6/10
It's Suicide, I Tell You!
16 August 2015
Warning: Spoilers
Pretty good story of airmen in the First World War, flying desperate missions against German troops and superior German airplanes and pilots, including the dreaded Baron von Richter. It's bloody suicide. Yet there is gallantry in the air and on the ground. Pilots who are going down in flames salute the enemy pilot who has brought them to this sorry state. There was little of that gallantry left in World War II, except in one instance in which an American P-47 pilot damaged an enemy fighter. The pilot bailed out and sailed past the American's canopy, upright and in full salute.

The British pilots we see -- almost all of them American -- are jovial enough in their day room or whatever it is. If someone is shot down, the loss is overcome by an excess of booze and song. The gramophone plays a scratchy "Poor Butterfly" (how apt) and the men drink and sing "The world is made up of lies/ So hurrah for the next man who dies." The pilots are in good shape, pretty chipper, compared to their commander, who is filled with guilt and rapidly becoming a neural shambles. He snaps at the men, barks out orders, and has no sense of humor. The men can't understand this until one of them, Douglas Fairbanks, Jr., is promoted to Flight Commander and takes his place.

The film is an early talky. There is no underscore: we hear only the men singing and the gramophone playing. And it's stagy. There aren't many outdoor scenes; the men swill booze and argue and play cards in the day room. The message itself is overstated.

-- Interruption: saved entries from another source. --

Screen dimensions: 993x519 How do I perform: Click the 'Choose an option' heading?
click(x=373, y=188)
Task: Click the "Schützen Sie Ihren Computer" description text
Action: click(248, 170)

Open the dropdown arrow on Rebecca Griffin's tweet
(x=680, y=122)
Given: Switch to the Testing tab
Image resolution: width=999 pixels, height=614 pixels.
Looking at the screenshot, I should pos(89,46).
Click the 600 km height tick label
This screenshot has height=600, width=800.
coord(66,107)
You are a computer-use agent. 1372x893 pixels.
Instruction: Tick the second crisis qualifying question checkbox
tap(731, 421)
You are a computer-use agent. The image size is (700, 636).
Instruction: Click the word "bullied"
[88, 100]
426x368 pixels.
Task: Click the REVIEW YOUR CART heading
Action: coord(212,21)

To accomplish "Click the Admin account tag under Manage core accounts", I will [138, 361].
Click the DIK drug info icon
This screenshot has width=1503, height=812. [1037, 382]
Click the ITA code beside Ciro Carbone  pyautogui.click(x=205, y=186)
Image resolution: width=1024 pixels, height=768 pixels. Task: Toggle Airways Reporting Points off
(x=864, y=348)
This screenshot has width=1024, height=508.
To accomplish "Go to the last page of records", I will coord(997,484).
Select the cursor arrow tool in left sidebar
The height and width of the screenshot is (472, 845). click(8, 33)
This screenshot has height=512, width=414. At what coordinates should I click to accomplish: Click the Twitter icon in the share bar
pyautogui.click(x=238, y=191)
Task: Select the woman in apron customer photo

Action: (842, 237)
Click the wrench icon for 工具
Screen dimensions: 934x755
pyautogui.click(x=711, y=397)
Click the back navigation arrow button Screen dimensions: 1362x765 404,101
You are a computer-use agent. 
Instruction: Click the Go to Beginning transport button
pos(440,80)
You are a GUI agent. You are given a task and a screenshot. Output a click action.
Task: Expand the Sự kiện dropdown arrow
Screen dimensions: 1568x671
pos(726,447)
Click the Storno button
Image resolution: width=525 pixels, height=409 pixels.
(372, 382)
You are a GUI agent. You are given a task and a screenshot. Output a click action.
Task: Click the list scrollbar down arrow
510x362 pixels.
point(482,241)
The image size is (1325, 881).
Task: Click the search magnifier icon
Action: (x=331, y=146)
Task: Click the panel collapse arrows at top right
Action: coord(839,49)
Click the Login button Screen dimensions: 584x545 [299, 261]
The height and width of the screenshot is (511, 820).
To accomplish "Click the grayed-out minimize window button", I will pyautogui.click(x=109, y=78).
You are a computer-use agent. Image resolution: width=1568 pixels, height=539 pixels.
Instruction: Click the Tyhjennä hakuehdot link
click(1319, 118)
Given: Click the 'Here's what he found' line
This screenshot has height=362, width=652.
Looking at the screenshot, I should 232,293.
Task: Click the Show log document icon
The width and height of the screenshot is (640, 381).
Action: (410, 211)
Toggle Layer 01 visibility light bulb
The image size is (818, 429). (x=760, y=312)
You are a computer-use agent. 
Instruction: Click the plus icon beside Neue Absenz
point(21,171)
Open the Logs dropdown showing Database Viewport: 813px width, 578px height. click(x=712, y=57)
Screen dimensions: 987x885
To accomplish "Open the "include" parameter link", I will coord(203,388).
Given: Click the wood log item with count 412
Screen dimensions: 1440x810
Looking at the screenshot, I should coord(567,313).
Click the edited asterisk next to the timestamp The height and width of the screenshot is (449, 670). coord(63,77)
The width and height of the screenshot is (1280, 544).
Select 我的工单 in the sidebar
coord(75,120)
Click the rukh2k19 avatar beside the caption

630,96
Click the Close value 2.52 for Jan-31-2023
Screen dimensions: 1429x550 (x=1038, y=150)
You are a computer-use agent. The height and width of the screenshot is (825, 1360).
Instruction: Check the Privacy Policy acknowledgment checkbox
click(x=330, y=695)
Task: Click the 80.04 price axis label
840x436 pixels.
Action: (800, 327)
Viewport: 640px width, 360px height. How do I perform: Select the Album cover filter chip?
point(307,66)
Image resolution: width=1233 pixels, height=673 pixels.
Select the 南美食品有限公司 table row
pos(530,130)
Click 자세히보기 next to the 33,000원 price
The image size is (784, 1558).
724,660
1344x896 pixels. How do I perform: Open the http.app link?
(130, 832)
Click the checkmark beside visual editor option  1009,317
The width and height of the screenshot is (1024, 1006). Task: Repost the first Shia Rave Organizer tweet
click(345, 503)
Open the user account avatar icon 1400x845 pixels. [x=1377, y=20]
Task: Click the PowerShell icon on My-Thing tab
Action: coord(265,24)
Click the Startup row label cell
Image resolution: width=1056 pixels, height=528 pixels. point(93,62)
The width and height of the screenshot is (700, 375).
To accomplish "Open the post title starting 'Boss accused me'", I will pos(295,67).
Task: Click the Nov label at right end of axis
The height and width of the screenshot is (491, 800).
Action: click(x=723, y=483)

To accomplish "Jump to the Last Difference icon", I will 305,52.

But, ah, the scenes of flight. Great whirling masses of biplanes, some spinning down and trailing smoke. Lots of stunts with airplanes too. It's more like a comic book than like reality but, well, consider the period. The special effects aren't bad. More realism and a more complex message can be found in a relatively recent movie like "The Blue Max." Howard Hawks is uncredited but listed as a German pilot. Well, there is only one German pilot we get to see anything of. He's a victim of one of the fliers on our side and has been brought to the day room for a bash before being taken off to the Gefängnis, where he must have woken up with a terrible hangover. He looks nothing like a young Howard Hawks. True, Hawks was trained as a flier in the Army but somebody is pulling the wool over somebody's eyes around here.